La strategia delle sanzioni – La raffica di sanzioni emesse
l’anno dopo con il pretesto che il Venezuela fosse una minaccia alla sicurezza
nazionale degli Usa mettono in ginocchio il Paese. Il Venezuela viene
espulso dai mercati finanziari internazionali e messo nelle condizioni di non
poter più usare i proventi del petrolio per pagare le importazioni. Quasi
tutto ciò che entra in un’economia che produce poco al di fuori degli idrocarburi deve
essere pagato in dollari contanti. E le sanzioni impediscono, appunto, l’uso
del dollaro. I fondi del governo depositati negli Usa vengono congelati o sequestrati.
I canali di rifinanziamento e di rinegoziazione del
modesto debito estero del Venezuela vengono chiusi. Gli
interessi sul debito schizzano in alto perché le agenzie di rating al servizio
di Washington portano il rischio paese a cifre inverosimili, più alte di quelle
della Siria. Nel 2015 lo spread del Venezuela è di 2 mila
punti, per raggiungere e superare i 6 mila nel 2017.
Gli economisti del
centro studi Celag hanno quantificato in 68,6 miliardi di
dollari, il 34% del Pil l’extra costo del debito venezuelano
tra il 2014 e il 2017. Ma il più micidiale degli effetti del blocco finanziario
del Venezuela è il rifiuto delle principali banche
internazionali, sotto scacco americano, di trattare le transazioni connesse
alle importazioni di beni vitali come il cibo, le medicine, i prodotti
igienici e gli strumenti indispensabili per il
funzionamento dell’apparato produttivo e dei trasporti.

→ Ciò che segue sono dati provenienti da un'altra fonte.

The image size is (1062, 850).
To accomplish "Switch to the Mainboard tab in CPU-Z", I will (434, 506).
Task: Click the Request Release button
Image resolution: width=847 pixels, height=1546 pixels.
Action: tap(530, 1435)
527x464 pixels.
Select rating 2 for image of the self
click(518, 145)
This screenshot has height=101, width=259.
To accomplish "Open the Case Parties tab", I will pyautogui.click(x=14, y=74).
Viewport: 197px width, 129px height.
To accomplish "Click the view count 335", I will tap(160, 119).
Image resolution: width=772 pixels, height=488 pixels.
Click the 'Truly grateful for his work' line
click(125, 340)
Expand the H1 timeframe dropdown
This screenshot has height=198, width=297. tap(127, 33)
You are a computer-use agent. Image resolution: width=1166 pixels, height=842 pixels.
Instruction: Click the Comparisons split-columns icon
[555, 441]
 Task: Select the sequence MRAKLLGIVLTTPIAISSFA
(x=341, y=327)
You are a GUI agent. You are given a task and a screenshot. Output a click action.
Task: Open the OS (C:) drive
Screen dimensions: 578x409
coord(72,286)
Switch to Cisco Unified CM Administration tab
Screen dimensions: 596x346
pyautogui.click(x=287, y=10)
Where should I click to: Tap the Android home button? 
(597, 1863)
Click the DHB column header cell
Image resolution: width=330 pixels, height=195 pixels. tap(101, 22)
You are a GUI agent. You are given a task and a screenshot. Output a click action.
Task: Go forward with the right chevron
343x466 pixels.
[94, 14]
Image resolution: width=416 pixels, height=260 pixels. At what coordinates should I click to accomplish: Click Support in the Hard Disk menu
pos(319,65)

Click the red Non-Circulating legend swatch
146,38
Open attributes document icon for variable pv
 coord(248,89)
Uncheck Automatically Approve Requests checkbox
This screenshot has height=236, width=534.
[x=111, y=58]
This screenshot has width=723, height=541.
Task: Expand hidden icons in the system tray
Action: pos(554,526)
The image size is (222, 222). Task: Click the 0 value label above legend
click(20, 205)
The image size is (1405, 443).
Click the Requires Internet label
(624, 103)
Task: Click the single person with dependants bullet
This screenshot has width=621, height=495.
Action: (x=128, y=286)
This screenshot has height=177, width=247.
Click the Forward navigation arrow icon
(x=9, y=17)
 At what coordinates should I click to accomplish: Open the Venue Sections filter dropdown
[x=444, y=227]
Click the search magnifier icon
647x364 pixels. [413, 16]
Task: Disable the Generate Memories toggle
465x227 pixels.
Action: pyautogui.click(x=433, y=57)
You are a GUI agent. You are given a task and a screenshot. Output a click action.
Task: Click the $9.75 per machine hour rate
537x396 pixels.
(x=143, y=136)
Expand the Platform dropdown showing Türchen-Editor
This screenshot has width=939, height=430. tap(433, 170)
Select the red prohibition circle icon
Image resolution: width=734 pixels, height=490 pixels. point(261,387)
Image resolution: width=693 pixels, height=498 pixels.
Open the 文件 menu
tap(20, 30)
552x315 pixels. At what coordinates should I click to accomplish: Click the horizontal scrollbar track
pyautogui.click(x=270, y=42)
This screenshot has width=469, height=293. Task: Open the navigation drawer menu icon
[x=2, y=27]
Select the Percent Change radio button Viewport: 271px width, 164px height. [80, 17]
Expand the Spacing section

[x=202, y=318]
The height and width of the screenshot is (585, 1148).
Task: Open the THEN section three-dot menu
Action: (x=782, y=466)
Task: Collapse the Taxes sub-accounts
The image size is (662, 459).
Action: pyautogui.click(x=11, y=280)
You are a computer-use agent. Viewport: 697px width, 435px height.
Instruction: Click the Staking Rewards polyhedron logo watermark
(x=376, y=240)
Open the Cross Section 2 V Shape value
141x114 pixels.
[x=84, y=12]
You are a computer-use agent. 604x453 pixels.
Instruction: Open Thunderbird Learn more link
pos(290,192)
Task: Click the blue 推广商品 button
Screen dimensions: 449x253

Gli ospedalivenezuelani restano senza insulina e trattamenti
antimalarici. I porti del paese vengono dichiarati porti di guerra, portando
alle stelle le tariffe dell’import-export. Il valore delle importazioni crolla
da 60 miliardi di dollari nel 2011-2013 a 12 miliardi nel 2017, portandosi
dietro il tonfo del 50% del Pil.
Le banche di Wall Street – I beni che riescono comunque a
essere importati vengono accaparrati e rivenduti di contrabbando dagli
oligopoli dell’industria alimentare che dominano il settore privato
dell’economia venezuelana. La stessa delinquenza di alto livello che tira le
fila del sabotaggio del Clap, il piano di emergenza alimentare del
governo che soccorre 6 milioni di famiglie. È stato calcolato che tra il 2013 e
il 2017 l’aggressione finanziaria al Venezuela è costata tra
il 110 e il 160% del suo Pil, cioè tra i 245 e i 350 miliardi di
dollari. Senza le sanzioni, l’economia del Venezuela, invece
di dimezzarsi, si sarebbe sviluppata agli stessi tassi dell’Argentina.
Durante il 2018 si
sviluppa in Venezuela una crisi umanitaria interamente
indotta. Che si accompagna a un’iperinflazione altrettanto fasulla, senza basi
nei fondamentali dell’economia, determinata da un attacco del mercato nero del
dollaro alla moneta nazionale riconducibile alle 6 maggiori banche d’affari
di Wall Street.
È per questo che il
rapporto dell’esperto Onu che ha visitato il Venezuelanel
2017, Alfred De Zayas (di cui non avete mai sentito parlare ma
che contiene buona parte dei dati fin qui citati), propone il deferimento degli
Stati Uniti alla Corte Penale Internazionale per i crimini contro l’umanità
perpetrati in Venezuela dopo il 2015.